(Target pointing data)

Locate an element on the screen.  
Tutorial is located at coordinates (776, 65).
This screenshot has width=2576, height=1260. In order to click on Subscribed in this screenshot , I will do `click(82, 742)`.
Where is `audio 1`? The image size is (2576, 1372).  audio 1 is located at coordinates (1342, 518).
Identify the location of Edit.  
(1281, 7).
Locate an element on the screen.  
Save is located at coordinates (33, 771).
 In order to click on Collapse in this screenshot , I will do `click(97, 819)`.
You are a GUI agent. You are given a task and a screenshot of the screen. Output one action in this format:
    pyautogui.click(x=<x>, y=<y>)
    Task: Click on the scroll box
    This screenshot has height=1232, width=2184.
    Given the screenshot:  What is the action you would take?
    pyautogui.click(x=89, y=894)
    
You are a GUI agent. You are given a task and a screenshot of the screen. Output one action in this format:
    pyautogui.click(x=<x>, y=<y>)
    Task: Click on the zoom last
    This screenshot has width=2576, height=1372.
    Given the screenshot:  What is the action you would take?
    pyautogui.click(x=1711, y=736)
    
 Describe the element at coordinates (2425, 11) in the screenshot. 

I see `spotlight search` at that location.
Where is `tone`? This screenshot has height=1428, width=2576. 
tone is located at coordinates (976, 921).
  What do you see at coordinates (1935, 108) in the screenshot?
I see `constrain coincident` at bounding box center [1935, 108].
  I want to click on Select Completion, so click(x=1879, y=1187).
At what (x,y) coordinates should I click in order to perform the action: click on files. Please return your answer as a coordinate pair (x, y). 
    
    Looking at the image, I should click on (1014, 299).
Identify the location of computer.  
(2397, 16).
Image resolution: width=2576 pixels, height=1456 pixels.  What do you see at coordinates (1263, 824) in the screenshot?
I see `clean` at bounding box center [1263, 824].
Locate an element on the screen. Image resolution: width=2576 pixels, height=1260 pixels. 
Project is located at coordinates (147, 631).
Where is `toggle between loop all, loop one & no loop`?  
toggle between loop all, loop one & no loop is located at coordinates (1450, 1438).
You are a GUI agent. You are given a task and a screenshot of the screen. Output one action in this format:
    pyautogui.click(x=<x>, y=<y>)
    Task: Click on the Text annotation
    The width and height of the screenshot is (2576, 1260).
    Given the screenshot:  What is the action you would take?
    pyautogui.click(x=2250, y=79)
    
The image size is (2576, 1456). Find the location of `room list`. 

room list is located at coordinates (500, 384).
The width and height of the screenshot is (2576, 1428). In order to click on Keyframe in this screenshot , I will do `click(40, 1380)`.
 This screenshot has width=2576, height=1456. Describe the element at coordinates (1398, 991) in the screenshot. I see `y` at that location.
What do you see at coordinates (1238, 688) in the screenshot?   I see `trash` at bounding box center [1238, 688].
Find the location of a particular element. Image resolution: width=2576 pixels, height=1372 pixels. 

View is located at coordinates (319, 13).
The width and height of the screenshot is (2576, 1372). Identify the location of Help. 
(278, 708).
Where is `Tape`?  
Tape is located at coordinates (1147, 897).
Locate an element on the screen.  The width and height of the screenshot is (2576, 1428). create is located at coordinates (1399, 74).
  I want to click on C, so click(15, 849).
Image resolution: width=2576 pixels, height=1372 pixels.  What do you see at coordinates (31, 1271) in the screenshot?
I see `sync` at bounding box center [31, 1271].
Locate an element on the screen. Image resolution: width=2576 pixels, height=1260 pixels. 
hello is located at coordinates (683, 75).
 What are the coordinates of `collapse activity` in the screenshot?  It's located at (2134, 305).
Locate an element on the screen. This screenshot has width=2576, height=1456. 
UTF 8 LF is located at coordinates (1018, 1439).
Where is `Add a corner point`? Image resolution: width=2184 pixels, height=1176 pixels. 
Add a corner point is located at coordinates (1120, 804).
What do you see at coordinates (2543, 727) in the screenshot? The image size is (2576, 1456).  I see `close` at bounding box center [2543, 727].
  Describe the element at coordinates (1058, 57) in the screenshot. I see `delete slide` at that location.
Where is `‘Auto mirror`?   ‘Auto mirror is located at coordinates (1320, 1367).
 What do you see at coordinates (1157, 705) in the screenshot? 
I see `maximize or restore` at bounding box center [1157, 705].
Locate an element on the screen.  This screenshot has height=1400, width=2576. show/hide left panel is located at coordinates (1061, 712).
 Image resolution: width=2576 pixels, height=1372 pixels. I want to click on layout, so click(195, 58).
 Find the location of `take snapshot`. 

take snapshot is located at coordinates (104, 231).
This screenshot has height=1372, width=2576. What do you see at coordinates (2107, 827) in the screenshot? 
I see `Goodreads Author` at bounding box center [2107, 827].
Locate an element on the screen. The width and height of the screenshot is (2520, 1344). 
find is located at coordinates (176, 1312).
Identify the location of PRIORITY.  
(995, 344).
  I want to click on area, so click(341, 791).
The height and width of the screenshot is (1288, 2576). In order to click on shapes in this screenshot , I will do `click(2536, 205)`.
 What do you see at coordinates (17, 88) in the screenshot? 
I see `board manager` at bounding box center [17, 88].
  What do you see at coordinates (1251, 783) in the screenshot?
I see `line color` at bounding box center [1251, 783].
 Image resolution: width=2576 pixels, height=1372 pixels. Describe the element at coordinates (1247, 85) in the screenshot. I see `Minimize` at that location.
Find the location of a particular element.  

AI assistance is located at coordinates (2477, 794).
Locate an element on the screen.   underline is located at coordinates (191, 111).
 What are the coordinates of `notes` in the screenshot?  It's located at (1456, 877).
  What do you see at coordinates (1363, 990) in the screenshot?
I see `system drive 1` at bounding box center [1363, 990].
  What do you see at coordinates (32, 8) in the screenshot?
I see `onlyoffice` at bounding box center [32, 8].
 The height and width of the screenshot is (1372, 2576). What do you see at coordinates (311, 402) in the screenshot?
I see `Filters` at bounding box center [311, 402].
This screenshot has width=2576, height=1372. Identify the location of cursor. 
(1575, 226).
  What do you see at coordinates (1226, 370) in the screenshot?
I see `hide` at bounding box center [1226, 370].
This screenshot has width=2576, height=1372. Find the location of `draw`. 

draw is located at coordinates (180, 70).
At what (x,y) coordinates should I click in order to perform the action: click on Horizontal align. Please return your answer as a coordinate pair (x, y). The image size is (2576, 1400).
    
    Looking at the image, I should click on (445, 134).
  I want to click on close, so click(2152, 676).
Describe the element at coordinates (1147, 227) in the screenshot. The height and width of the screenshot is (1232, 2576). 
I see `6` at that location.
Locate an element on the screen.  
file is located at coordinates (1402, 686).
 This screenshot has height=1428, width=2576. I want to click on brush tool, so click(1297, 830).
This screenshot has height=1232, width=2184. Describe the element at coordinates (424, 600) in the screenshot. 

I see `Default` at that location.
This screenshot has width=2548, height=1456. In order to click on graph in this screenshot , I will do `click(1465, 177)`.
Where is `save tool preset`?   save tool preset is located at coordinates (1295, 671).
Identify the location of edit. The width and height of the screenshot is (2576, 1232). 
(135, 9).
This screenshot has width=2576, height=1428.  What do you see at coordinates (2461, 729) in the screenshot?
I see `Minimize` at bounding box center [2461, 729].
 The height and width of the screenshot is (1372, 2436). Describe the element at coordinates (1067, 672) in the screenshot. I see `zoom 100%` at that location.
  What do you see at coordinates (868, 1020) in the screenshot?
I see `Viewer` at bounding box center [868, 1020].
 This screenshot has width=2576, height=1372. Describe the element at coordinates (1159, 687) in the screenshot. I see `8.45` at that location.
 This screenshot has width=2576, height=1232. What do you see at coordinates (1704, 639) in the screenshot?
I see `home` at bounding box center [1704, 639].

» EXERCISE PROMPT
Return every row above verbatim, with no changes.

» SOLUTION
Locate an element on the screen.  
Tutorial is located at coordinates (776, 65).
This screenshot has width=2576, height=1260. In order to click on Subscribed in this screenshot , I will do `click(82, 742)`.
Where is `audio 1`? The image size is (2576, 1372).  audio 1 is located at coordinates (1342, 518).
Identify the location of Edit.  
(1281, 7).
Locate an element on the screen.  
Save is located at coordinates (33, 771).
 In order to click on Collapse in this screenshot , I will do `click(97, 819)`.
You are a GUI agent. You are given a task and a screenshot of the screen. Output one action in this format:
    pyautogui.click(x=<x>, y=<y>)
    Task: Click on the scroll box
    This screenshot has height=1232, width=2184.
    Given the screenshot:  What is the action you would take?
    pyautogui.click(x=89, y=894)
    
You are a GUI agent. You are given a task and a screenshot of the screen. Output one action in this format:
    pyautogui.click(x=<x>, y=<y>)
    Task: Click on the zoom last
    This screenshot has width=2576, height=1372.
    Given the screenshot:  What is the action you would take?
    pyautogui.click(x=1711, y=736)
    
 Describe the element at coordinates (2425, 11) in the screenshot. 

I see `spotlight search` at that location.
Where is `tone`? This screenshot has height=1428, width=2576. 
tone is located at coordinates (976, 921).
  What do you see at coordinates (1935, 108) in the screenshot?
I see `constrain coincident` at bounding box center [1935, 108].
  I want to click on Select Completion, so click(x=1879, y=1187).
At what (x,y) coordinates should I click in order to perform the action: click on files. Please return your answer as a coordinate pair (x, y). 
    
    Looking at the image, I should click on (1014, 299).
Identify the location of computer.  
(2397, 16).
Image resolution: width=2576 pixels, height=1456 pixels.  What do you see at coordinates (1263, 824) in the screenshot?
I see `clean` at bounding box center [1263, 824].
Locate an element on the screen. Image resolution: width=2576 pixels, height=1260 pixels. 
Project is located at coordinates (147, 631).
Where is `toggle between loop all, loop one & no loop`?  
toggle between loop all, loop one & no loop is located at coordinates (1450, 1438).
You are a GUI agent. You are given a task and a screenshot of the screen. Output one action in this format:
    pyautogui.click(x=<x>, y=<y>)
    Task: Click on the Text annotation
    The width and height of the screenshot is (2576, 1260).
    Given the screenshot:  What is the action you would take?
    pyautogui.click(x=2250, y=79)
    
The image size is (2576, 1456). Find the location of `room list`. 

room list is located at coordinates (500, 384).
The width and height of the screenshot is (2576, 1428). In order to click on Keyframe in this screenshot , I will do `click(40, 1380)`.
 This screenshot has width=2576, height=1456. Describe the element at coordinates (1398, 991) in the screenshot. I see `y` at that location.
What do you see at coordinates (1238, 688) in the screenshot?   I see `trash` at bounding box center [1238, 688].
Find the location of a particular element. Image resolution: width=2576 pixels, height=1372 pixels. 

View is located at coordinates (319, 13).
The width and height of the screenshot is (2576, 1372). Identify the location of Help. 
(278, 708).
Where is `Tape`?  
Tape is located at coordinates (1147, 897).
Locate an element on the screen.  The width and height of the screenshot is (2576, 1428). create is located at coordinates (1399, 74).
  I want to click on C, so click(15, 849).
Image resolution: width=2576 pixels, height=1372 pixels.  What do you see at coordinates (31, 1271) in the screenshot?
I see `sync` at bounding box center [31, 1271].
Locate an element on the screen. Image resolution: width=2576 pixels, height=1260 pixels. 
hello is located at coordinates (683, 75).
 What are the coordinates of `collapse activity` in the screenshot?  It's located at (2134, 305).
Locate an element on the screen. This screenshot has width=2576, height=1456. 
UTF 8 LF is located at coordinates (1018, 1439).
Where is `Add a corner point`? Image resolution: width=2184 pixels, height=1176 pixels. 
Add a corner point is located at coordinates (1120, 804).
What do you see at coordinates (2543, 727) in the screenshot? The image size is (2576, 1456).  I see `close` at bounding box center [2543, 727].
  Describe the element at coordinates (1058, 57) in the screenshot. I see `delete slide` at that location.
Where is `‘Auto mirror`?   ‘Auto mirror is located at coordinates (1320, 1367).
 What do you see at coordinates (1157, 705) in the screenshot? 
I see `maximize or restore` at bounding box center [1157, 705].
Locate an element on the screen.  This screenshot has height=1400, width=2576. show/hide left panel is located at coordinates (1061, 712).
 Image resolution: width=2576 pixels, height=1372 pixels. I want to click on layout, so click(195, 58).
 Find the location of `take snapshot`. 

take snapshot is located at coordinates (104, 231).
This screenshot has height=1372, width=2576. What do you see at coordinates (2107, 827) in the screenshot? 
I see `Goodreads Author` at bounding box center [2107, 827].
Locate an element on the screen. The width and height of the screenshot is (2520, 1344). 
find is located at coordinates (176, 1312).
Identify the location of PRIORITY.  
(995, 344).
  I want to click on area, so click(341, 791).
The height and width of the screenshot is (1288, 2576). In order to click on shapes in this screenshot , I will do `click(2536, 205)`.
 What do you see at coordinates (17, 88) in the screenshot? 
I see `board manager` at bounding box center [17, 88].
  What do you see at coordinates (1251, 783) in the screenshot?
I see `line color` at bounding box center [1251, 783].
 Image resolution: width=2576 pixels, height=1372 pixels. Describe the element at coordinates (1247, 85) in the screenshot. I see `Minimize` at that location.
Find the location of a particular element.  

AI assistance is located at coordinates (2477, 794).
Locate an element on the screen.   underline is located at coordinates (191, 111).
 What are the coordinates of `notes` in the screenshot?  It's located at (1456, 877).
  What do you see at coordinates (1363, 990) in the screenshot?
I see `system drive 1` at bounding box center [1363, 990].
  What do you see at coordinates (32, 8) in the screenshot?
I see `onlyoffice` at bounding box center [32, 8].
 The height and width of the screenshot is (1372, 2576). What do you see at coordinates (311, 402) in the screenshot?
I see `Filters` at bounding box center [311, 402].
This screenshot has width=2576, height=1372. Identify the location of cursor. 
(1575, 226).
  What do you see at coordinates (1226, 370) in the screenshot?
I see `hide` at bounding box center [1226, 370].
This screenshot has width=2576, height=1372. Find the location of `draw`. 

draw is located at coordinates (180, 70).
At what (x,y) coordinates should I click in order to perform the action: click on Horizontal align. Please return your answer as a coordinate pair (x, y). The image size is (2576, 1400).
    
    Looking at the image, I should click on (445, 134).
  I want to click on close, so click(2152, 676).
Describe the element at coordinates (1147, 227) in the screenshot. The height and width of the screenshot is (1232, 2576). 
I see `6` at that location.
Locate an element on the screen.  
file is located at coordinates (1402, 686).
 This screenshot has height=1428, width=2576. I want to click on brush tool, so click(1297, 830).
This screenshot has height=1232, width=2184. Describe the element at coordinates (424, 600) in the screenshot. 

I see `Default` at that location.
This screenshot has width=2548, height=1456. In order to click on graph in this screenshot , I will do `click(1465, 177)`.
Where is `save tool preset`?   save tool preset is located at coordinates (1295, 671).
Identify the location of edit. The width and height of the screenshot is (2576, 1232). 
(135, 9).
This screenshot has width=2576, height=1428.  What do you see at coordinates (2461, 729) in the screenshot?
I see `Minimize` at bounding box center [2461, 729].
 The height and width of the screenshot is (1372, 2436). Describe the element at coordinates (1067, 672) in the screenshot. I see `zoom 100%` at that location.
  What do you see at coordinates (868, 1020) in the screenshot?
I see `Viewer` at bounding box center [868, 1020].
 This screenshot has width=2576, height=1372. Describe the element at coordinates (1159, 687) in the screenshot. I see `8.45` at that location.
 This screenshot has width=2576, height=1232. What do you see at coordinates (1704, 639) in the screenshot?
I see `home` at bounding box center [1704, 639].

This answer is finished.